JPMorgan Can’t Appeal Class Status in Stable Value Spat

Employee Benefits News examines legal developments that impact the employee benefits and executive compensation employers provide, including federal and state legislation, rules from federal...

By Jacklyn Wille

JPMorgan couldn’t convince a federal appeals court to review a decision forcing the company to defend a class action challenging its stable value funds ( In re JPMorgan Stable Value , 2d Cir., No. 17-01091, order denying leave to appeal 6/27/17 ).

The U.S. Court of Appeals for the Second Circuit on June 27 denied JPMorgan Chase & Co.'s request for an immediate appeal of a decision granting class action status to thousands of workers who invested their retirement savings in the company’s stable value funds.

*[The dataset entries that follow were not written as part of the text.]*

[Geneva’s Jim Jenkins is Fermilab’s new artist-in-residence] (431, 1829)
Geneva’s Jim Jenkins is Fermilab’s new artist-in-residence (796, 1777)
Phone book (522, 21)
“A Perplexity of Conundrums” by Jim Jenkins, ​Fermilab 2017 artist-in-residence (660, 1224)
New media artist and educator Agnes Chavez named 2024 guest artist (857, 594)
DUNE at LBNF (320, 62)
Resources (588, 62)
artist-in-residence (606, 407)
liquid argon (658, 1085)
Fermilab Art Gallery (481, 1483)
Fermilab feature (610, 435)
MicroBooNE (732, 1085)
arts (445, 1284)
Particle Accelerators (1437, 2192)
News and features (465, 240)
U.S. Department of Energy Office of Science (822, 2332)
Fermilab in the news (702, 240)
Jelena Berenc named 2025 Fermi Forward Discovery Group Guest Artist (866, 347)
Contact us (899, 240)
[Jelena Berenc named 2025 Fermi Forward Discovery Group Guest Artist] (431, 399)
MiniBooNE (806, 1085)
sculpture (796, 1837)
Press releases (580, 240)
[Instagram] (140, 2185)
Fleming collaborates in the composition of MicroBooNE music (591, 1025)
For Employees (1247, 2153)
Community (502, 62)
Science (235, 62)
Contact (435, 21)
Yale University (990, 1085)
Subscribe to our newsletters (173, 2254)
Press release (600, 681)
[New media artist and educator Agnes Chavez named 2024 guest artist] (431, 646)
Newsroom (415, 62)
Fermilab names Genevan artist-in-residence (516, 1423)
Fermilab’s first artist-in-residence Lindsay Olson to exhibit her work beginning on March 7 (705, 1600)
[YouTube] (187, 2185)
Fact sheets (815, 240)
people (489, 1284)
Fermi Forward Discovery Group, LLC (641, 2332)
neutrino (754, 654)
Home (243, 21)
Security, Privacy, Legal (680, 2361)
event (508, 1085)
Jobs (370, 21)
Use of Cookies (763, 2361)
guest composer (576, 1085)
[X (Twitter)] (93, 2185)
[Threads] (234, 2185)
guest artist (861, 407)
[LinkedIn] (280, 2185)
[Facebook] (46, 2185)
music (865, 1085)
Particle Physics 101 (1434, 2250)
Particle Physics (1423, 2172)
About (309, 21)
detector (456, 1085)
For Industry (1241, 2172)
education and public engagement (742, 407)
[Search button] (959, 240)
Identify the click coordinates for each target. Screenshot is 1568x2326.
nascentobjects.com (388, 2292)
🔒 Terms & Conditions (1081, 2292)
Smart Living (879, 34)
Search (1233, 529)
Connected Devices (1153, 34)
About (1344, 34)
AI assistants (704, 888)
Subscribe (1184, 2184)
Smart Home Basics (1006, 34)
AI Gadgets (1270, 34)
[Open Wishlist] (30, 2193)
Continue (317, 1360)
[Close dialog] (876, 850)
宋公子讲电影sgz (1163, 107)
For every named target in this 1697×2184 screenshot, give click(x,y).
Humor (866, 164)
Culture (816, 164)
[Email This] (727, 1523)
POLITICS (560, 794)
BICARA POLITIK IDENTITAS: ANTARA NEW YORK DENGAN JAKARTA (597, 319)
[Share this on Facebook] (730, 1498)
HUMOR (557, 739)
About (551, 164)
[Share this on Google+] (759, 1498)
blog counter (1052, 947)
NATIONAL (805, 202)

The court’s one-paragraph order said only that “an immediate appeal is unwarranted” in this case.

Stable value funds—which are meant to be conservative, low-risk options that protect against interest rate volatility—have become a flashpoint in litigation under the Employee Retirement Income Security Act. Retirement plan sponsors including Anthem Inc., Chevron Corp., and Insperity Inc. have been sued—unsuccessfully—for failing to include stable value funds in their investment lineups. Other lawsuits have targeted the companies that offer and manage stable value funds, with cases pending against Massachusetts Mutual Life Insurance Co. and Prudential Retirement Insurance & Annuity Co. Two companies— CVS Health Corp. and Fidelity Management Trust Co.—recently defeated lawsuits challenging their stable value practices, and a magistrate judge recommended dismissing a similar case against a subsidiary of Principal Financial Group Inc.

The lawsuit against JPMorgan accuses the company of mismanaging its stable value funds by overinvesting them in risky mortgage-related assets. Investors challenged the company’s decision to invest 78 of its stable value funds in a proprietary bond fund tied to “risky, highly-leveraged assets,” including mortgage-backed securities. The investors painted this strategy as imprudent, claiming that it caused losses that ultimately drove down the crediting rates that determined the return they received on their investments.

The Second Circuit’s decision was issued by Judges Robert D. Sack, Peter W. Hall, and Christopher F. Droney.

Morgan, Lewis & Bockius LLP represents JPMorgan. Kennedy & Madonna LLP represents the investors.